Ha. If you think that you have it hard, try to put yourself in my shoes.
There are next to none positive representations on transhumanism.
Hi-tech future just has to be a dystopian shithole with mega-corporations controlling everything.
Sometimes I wonder if it's a one big setting with different districts.

there was no plot

good stuff airs every season

>transhumanism
You mean like animal people or people who transform?
>Hi-tech future just has to be a dystopian shithole with mega-corporations controlling everything.
I don't see this a lot in anime, it's mostly just mechs and space.

I think "corporations bad" is one of the biggest cliches in science fiction right now that's probably why I flipped my shit when Sarif Industries in Deus Ex Human Revolution were NOT portrayed as cartoonishly evil psychopaths. Not anime I know but its so rare that Its the only thing I can think of.
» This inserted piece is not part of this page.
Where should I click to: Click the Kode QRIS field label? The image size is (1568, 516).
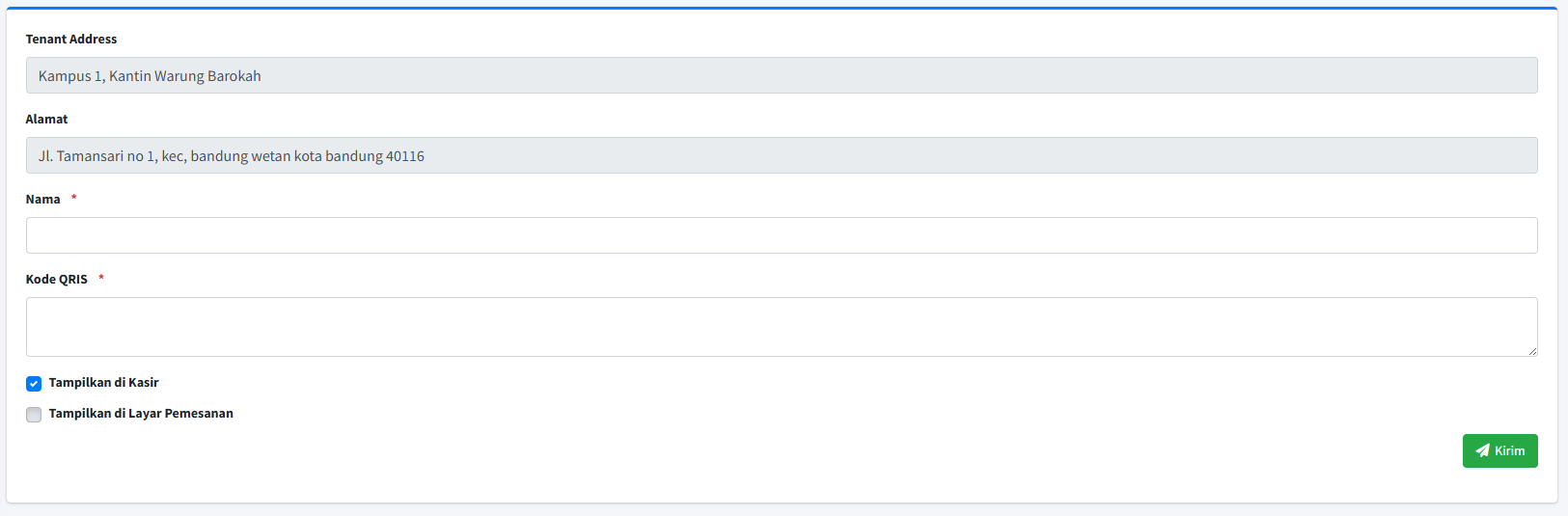click(x=56, y=280)
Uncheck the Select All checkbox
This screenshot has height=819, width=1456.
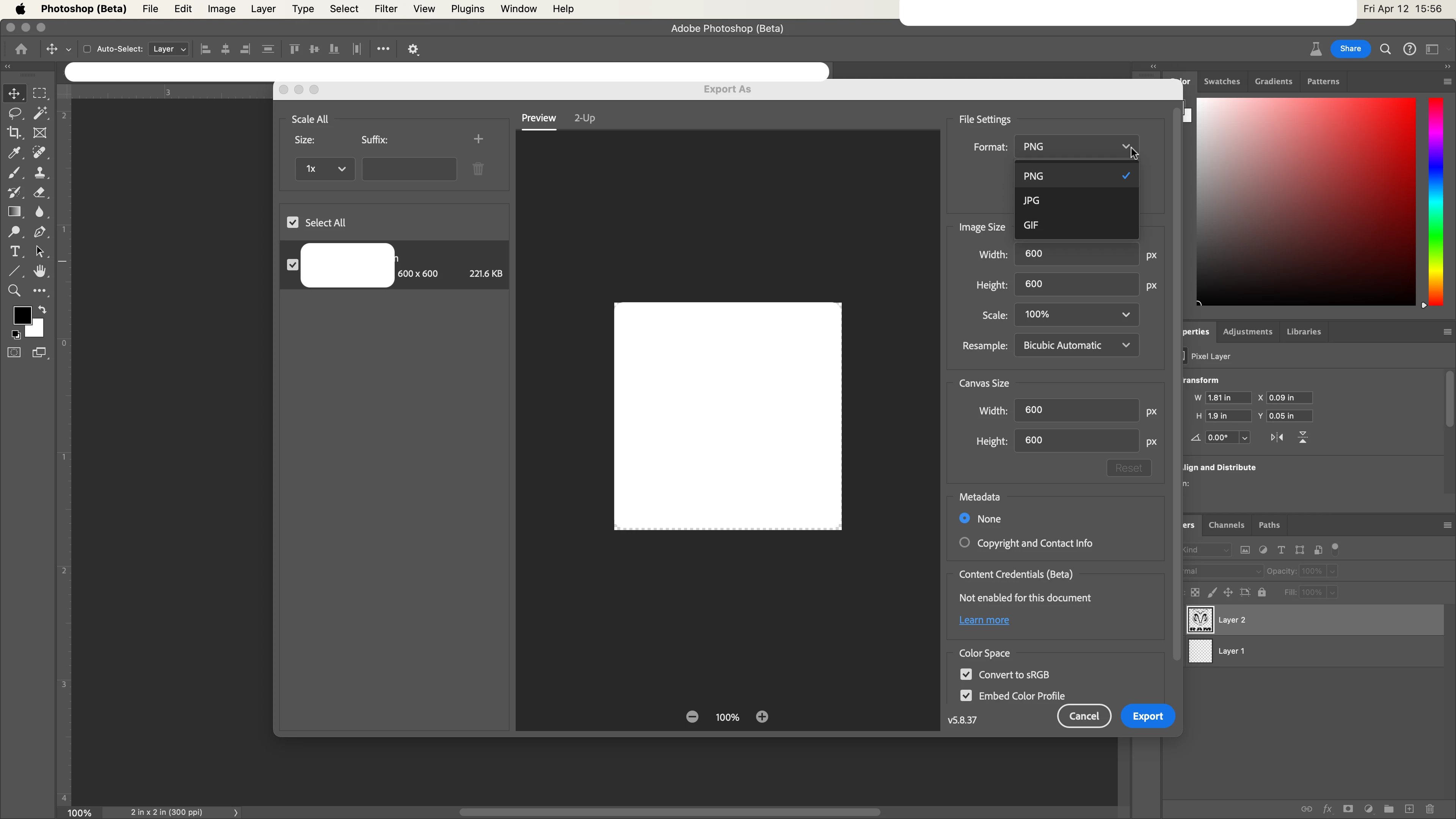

It looks great but that was it for me.
After the usual McGuffin hunt in the beginning i thought it was going to have a message about war and the morals of having to stay on one side.
Instead every adult is evil and lies to MC boy to get the McGuffin, only the insane old guy that builds a ferris wheel on top of a giant war machine is a good person because he doesn't like war.
MC boy was ok, but i don't think anyone could really like the girl, since her introduction was her hitting a dog and she didn't do anything really to make up for that.
The whole thing just seemed a but confused about what it wanted to say, just like the characters that acted pretty weird.
The steampunk part worked i guess

Evil megacorporations is one of the principal staples of cyberpunk.

>steampunk/neo-industrial
>cyberpunk/transhumanism
Literally plebeian.
We need more biopunk anime/manga like Alien 9.

>yet another anime with children as protagonists
Oh come on already

It was a nice show though. Shame it wasn't more episodes.

Well, it because transhumanism even further increases inequality between rich and poor and empowers those who can afford them, allowing them to seize power.

You say that when the AOTS is exactly that.

It's worth watching for the horror.

steampunk doesn't lend itself to good settings

Tech design and backgrounds are pain in the ass.